Search hits had the same problem in a different form. The intelligence service returned full descriptions inside each hit. We projected the hits to the same thin set, and then synthesised a bounded excerpt:

const EXCERPT_MAX = 240;

function makeExcerpt(s: string): string {
  const flat = s.replace(/\s+/g, ' ').trim();
  if (flat.length <= EXCERPT_MAX) return flat;
  const cut = flat.slice(0, EXCERPT_MAX);
  const lastSpace = cut.lastIndexOf(' ');
  return (lastSpace > EXCERPT_MAX - 40 ? cut.slice(0, lastSpace) : cut) + '…';
}

The whitespace collapse matters more than it appears — production descriptions are multi-paragraph with indentation, and verbatim slicing produces an excerpt full of \n\n and wasted bytes. The right order is: flatten the text first, then cut at a word boundary.

A limitation specifically for search: this is head-of-string truncation. If the query matches at character 1500 of a 3000-character description, the excerpt is the first 240 characters and does not contain the match — the agent receives a hit whose excerpt does not show why it is a hit. A query-aware snippet (locate the match position, centre the excerpt around it) is the correct answer for search hits. We have not yet implemented it.

3. Compact JSON

Cosmetic but inexpensive. The dispatch layer was calling JSON.stringify(data, null, 2) — pretty-printed with two-space indentation. Indentation is not free for an LLM consumer the way it is for a human reader: whitespace consists of tokens as well, and these are tokens that consume budget without contributing any meaning. Drop the second argument, and add a regression test that asserts the serialised output contains no newlines (the compact-versus-pretty signature is unambiguous on that one byte).

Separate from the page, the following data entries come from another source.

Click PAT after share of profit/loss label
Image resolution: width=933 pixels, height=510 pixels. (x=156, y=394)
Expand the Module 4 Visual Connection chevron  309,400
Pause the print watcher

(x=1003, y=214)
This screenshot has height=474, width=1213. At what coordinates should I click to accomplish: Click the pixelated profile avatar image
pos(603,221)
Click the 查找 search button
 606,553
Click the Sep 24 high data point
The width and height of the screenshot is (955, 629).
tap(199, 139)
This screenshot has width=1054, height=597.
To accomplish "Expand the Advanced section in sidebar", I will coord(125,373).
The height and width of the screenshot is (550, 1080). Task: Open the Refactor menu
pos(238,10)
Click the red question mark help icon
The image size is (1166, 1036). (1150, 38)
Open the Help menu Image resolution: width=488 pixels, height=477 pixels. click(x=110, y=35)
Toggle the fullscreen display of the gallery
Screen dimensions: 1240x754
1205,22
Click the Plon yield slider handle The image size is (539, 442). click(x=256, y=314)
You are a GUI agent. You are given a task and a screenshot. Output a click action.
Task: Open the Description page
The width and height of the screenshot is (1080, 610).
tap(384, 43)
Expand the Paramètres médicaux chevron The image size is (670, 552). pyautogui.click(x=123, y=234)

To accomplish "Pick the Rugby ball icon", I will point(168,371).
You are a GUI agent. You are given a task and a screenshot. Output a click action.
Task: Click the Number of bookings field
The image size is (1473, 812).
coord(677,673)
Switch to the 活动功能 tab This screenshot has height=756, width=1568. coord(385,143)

Why this surfaced only in production

The reason this manifested on the first production call, and not at any point during local development, is that our dev fixtures contained thin records. Synthetic descriptions of two sentences. No captured console. No network logs. A "record" in the fixture weighed perhaps 1 KB.

If we had been our own first user — running the MCP server against the dev stack — list_bugs(limit=3) would have returned approximately 3 KB. Manageable. Nothing to flag. We would have shipped the same code unchanged, considered the task complete, and waited for a customer to discover the failure mode in production.

The general form: dev data hides 99th-percentile costs. Anything that is bounded in production but unbounded in principle (free-text descriptions, uploaded files, captured ambient telemetry) tends to weigh almost nothing in fixtures and almost everything in real use. Type checking, unit tests, even integration tests against mocked upstreams — none of these surface the problem. The shape is correct. The size is wrong.

Two process changes that follow from this:

Run smoke tests against production-shaped data, not against synthetic fixtures. Either replay anonymised real payloads through the test suite, or point the local build at a small staging instance with realistic data before declaring the work complete.
Log byte sizes, not only success and failure. The only reason we detected this so quickly is that the behavioural logger records result_size_bytes on every tool call. The 61,621 was not an error as far as the agent was concerned — the call had succeeded. It was the size that broke things, and the size is visible only if you instrument for it.

The instrumentation pattern itself is small — { tool, args_size_bytes, result_size_bytes, duration_ms, error_class } per call, JSONL append-only, daily-rotated — and it is worth copying into any MCP server you build. Type signatures will catch the wrong-shape bug. Behavioural logs are the only place where the wrong-size bug surfaces early enough to be fixed cheaply.

Code at apex-bridge/bugspotter-mcp, MIT.